Esta aspiración es posible gracias al Paráclito que, como enseña la carta a los Romanos, vive dentro de nosotros por la gracia y nos guía. En efecto, nosotros no hemos recibido un espíritu de esclavos, sino que hemos recibido el espíritu de adopción, por el cual clamamos: “Abba, Padre” (Rm 8, 15).

Entre las consecuencias operativas del hecho de ser y de saberse hijos de Dios, el Evangelio pone en evidencia una, muy importante: la necesidad de perdonar las ofensas.

«Lo que expresan estos textos —escribió el Pontífice— es la absoluta prioridad de la “salida de sí hacia el hermano” como uno de los dos mandamientos principales que fundan toda norma moral y como el signo más claro para discernir acerca del camino de crecimiento espiritual en respuesta a la donación absolutamente gratuita de Dios»[2].

Por tanto, una característica esencial de los hijos de Dios es estar siempre dispuestos a perdonar.

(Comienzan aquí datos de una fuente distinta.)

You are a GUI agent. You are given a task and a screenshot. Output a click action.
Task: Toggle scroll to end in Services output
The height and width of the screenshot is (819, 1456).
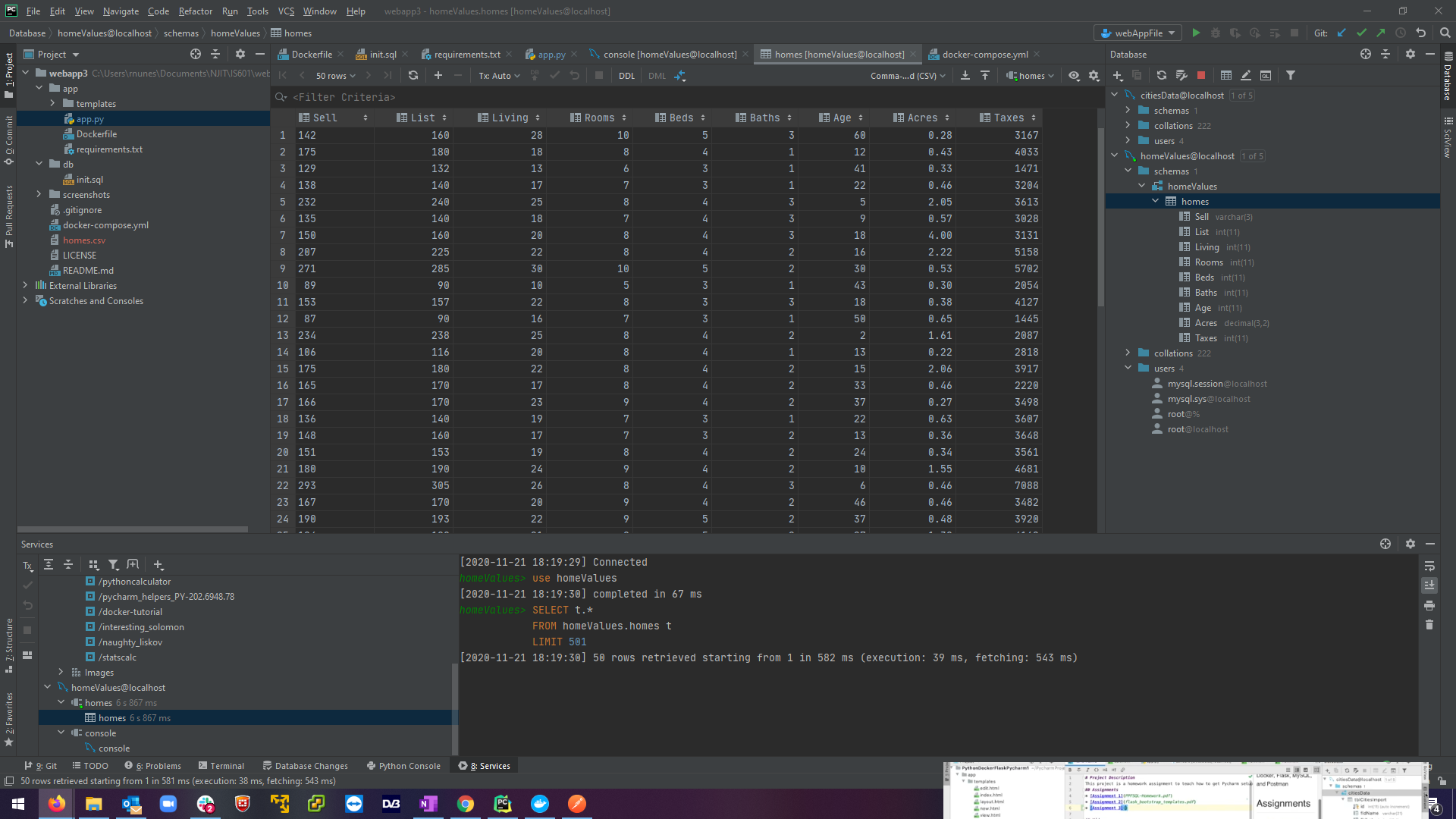(1429, 585)
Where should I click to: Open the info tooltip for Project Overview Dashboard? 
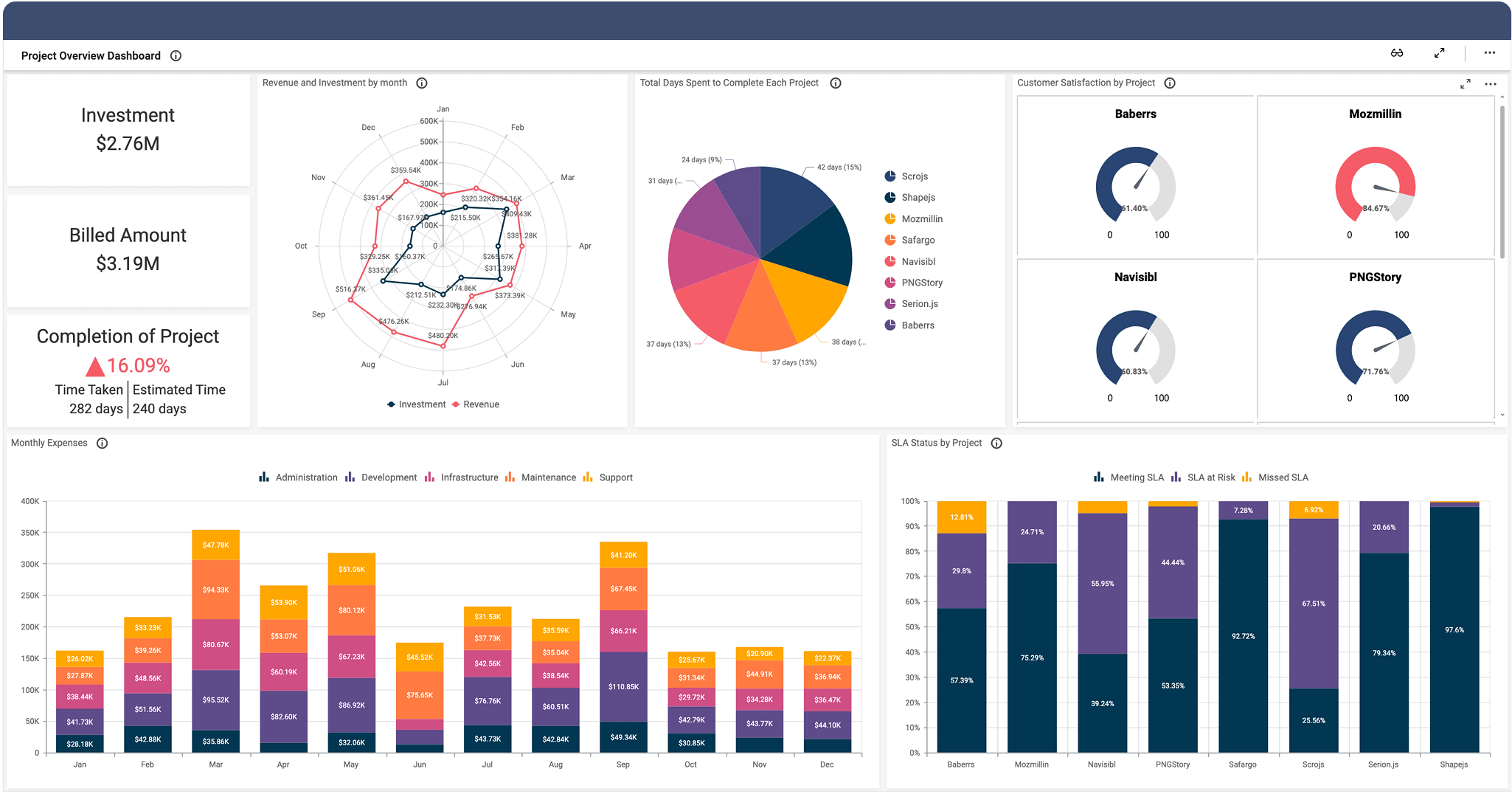coord(176,55)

El Maestro, desde lo alto de la Cruz, imploró indulgencia para todos los que lo habían entregado. San Josemaría y tantos otros fieles a lo largo de la historia de la Iglesia, siguiendo las pisadas de Jesús, han sabido perdonar, sin ningún rencor, a aquellos que les hostigaban o les causaban daños y ofensas. Y el fundador del Opus Dei lo afirmaba con simplicidad y agradecimiento a Dios, cuando decía: «no he necesitado aprender a perdonar, porque Dios me ha enseñado a querer»[3].

Queridos hermanos y hermanas: hoy, en esta liturgia, podemos hacer examen personal —sin escrúpulos, pero con sinceridad— para descubrir si, en algún rincón de nuestros corazones, conservamos un pequeño rencor contra alguien, si tratamos menos bien a algunas personas. Podría parecer una cosa pequeña, pero los resentimientos, los rencores que a veces pueden estar en nuestro interior, pueden convertirse en gusanos que destruyen y reducen a polvo en nuestros afectos más genuinos, los que manifiestan con más claridad nuestra condición de hijos de Dios.

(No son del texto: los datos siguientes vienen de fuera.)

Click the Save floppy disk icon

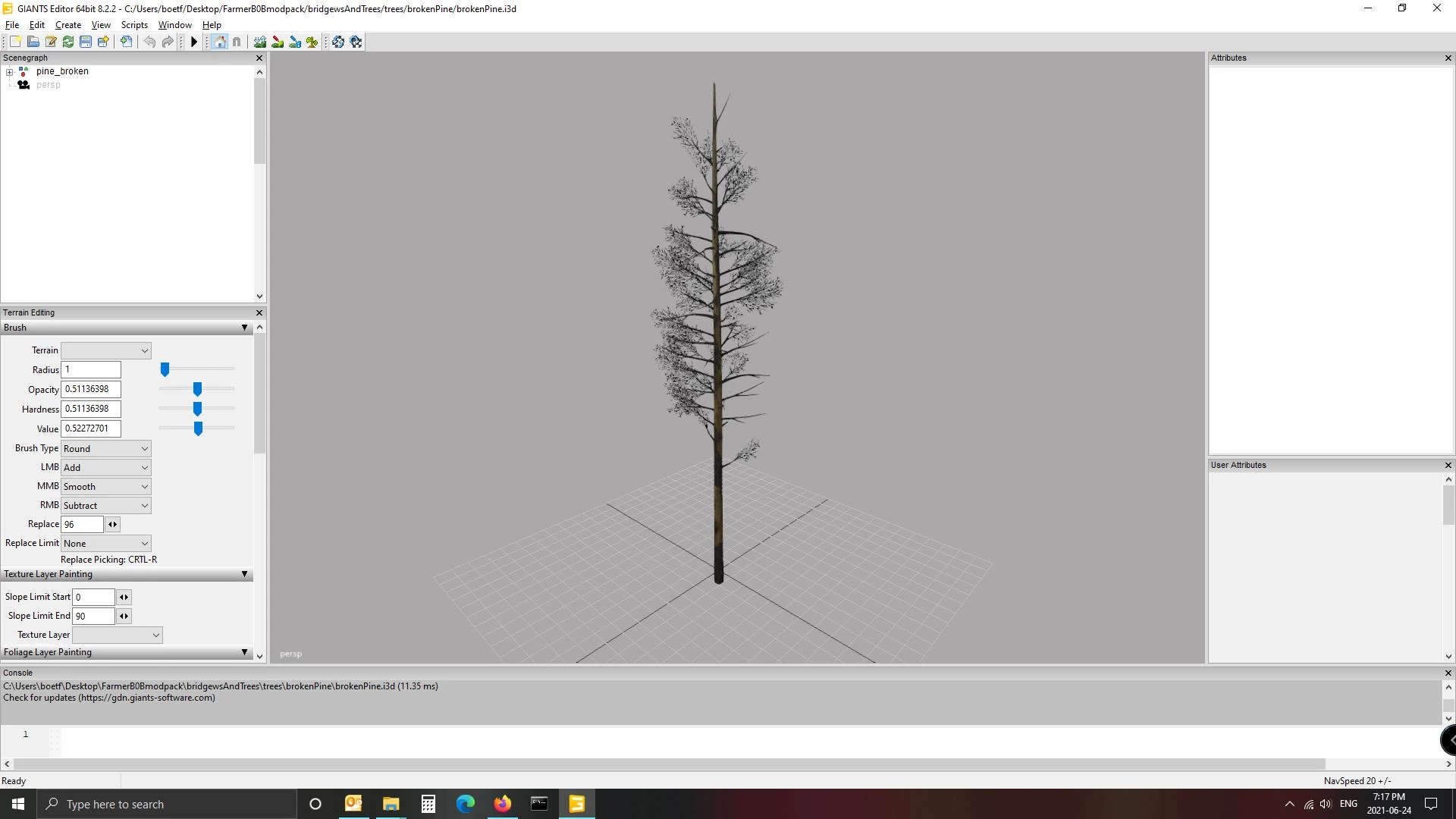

«Pidamos al Señor —podemos implorar con las palabras del Papa Francisco— que nos haga entender la ley del amor. ¡Qué bueno es tener esta ley! ¡Cuánto bien nos hace amarnos los unos a los otros en contra de todo! Sí, ¡en contra de todo!»[4].

[1] San Josemaría, Es Cristo que pasa, n. 47.

[2] Papa Francisco, Exhortación apostólica Evangelii gaudium, 24-XI-2013, n. 179

[3] San Josemaría, Surco, n. 804.

[4] Papa Francisco, Exhortación apostólica Evangelii gaudium, n. 101.

Romana, n. 58, Enero-Junio 2014, p. 57-58.